# Weiterleitung auf JSP



## Marsman (21. Nov 2007)

Hallo Ihr!

Wie kann ich es erreichen, dass eine automatische Weiterleitung bzw. Anzeige der Seite index.jsp statt index.html erfolgt? Und zwar dann, wenn der Benutzer http://domain/index.html oder auch nur http://domain/ angibt? Zur Zeit habe ich eine Seite index.html vorgeschaltet, die per meta-Tag eine Weiterleitung zur JSP durchführt.

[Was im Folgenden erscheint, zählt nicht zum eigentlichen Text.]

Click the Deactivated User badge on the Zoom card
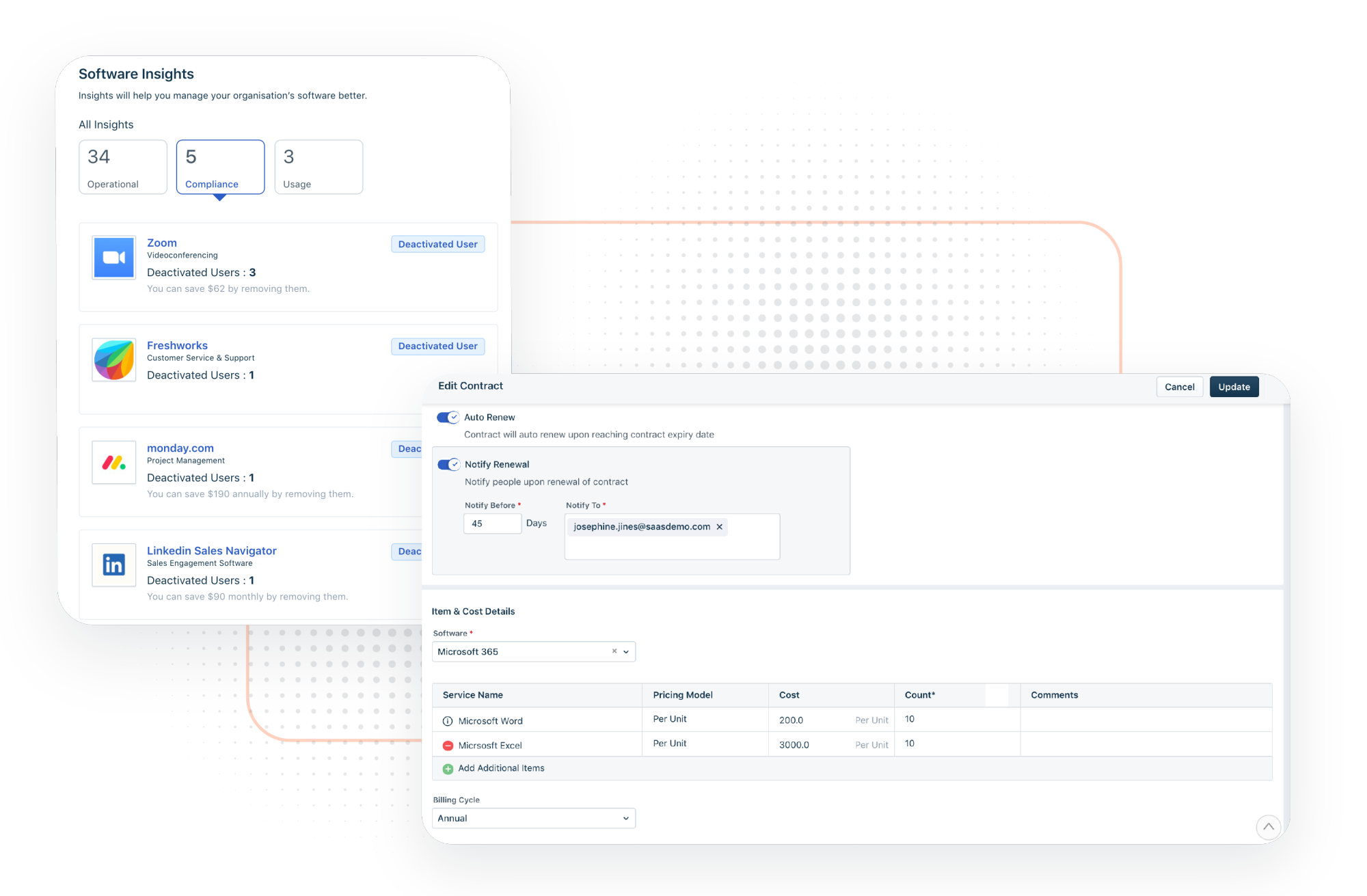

Ich finde diese Vorgehensweise aber nicht optimal und würde gerne darauf verzichten.  :roll: 


Titus


----------



## ms (21. Nov 2007)

Sprichst du nur vom Tomcat oder Tomcat mit Apache davor oder gar was ganz anderes?

ms


----------



## Marsman (21. Nov 2007)

...Tomcat mit Apache davor und JK-Module.

Titus


----------



## ms (21. Nov 2007)

Hast du schon probiert die index.jsp direkt in der httpd.conf anzugeben?

```
DirectoryIndex deineapp/index.jsp
 JkMount  /deineapp/* deinWorker
 JkMount  /deineapp deinWorker
```
ms


----------



## Marsman (21. Nov 2007)

...das mit dem DirectoryIndex habe ich probiert und es klappt nun ohne Angabe von index.jsp in der URL. Mein JKMount sieht allerdings anders aus:

JkMount  /*/servlet/* worker1
JkMount  /*.jsp worker1

Ich hoffe, das ist kein Problem??

Titus


----------



## ms (21. Nov 2007)

Nein, kein Problem.
In meinem Fall wird eben alles was unter zB /app reinkommt an den tomcat weitergeleitet.

ms


----------



## Marsman (21. Nov 2007)

...alles klar, vielen Dank!


----------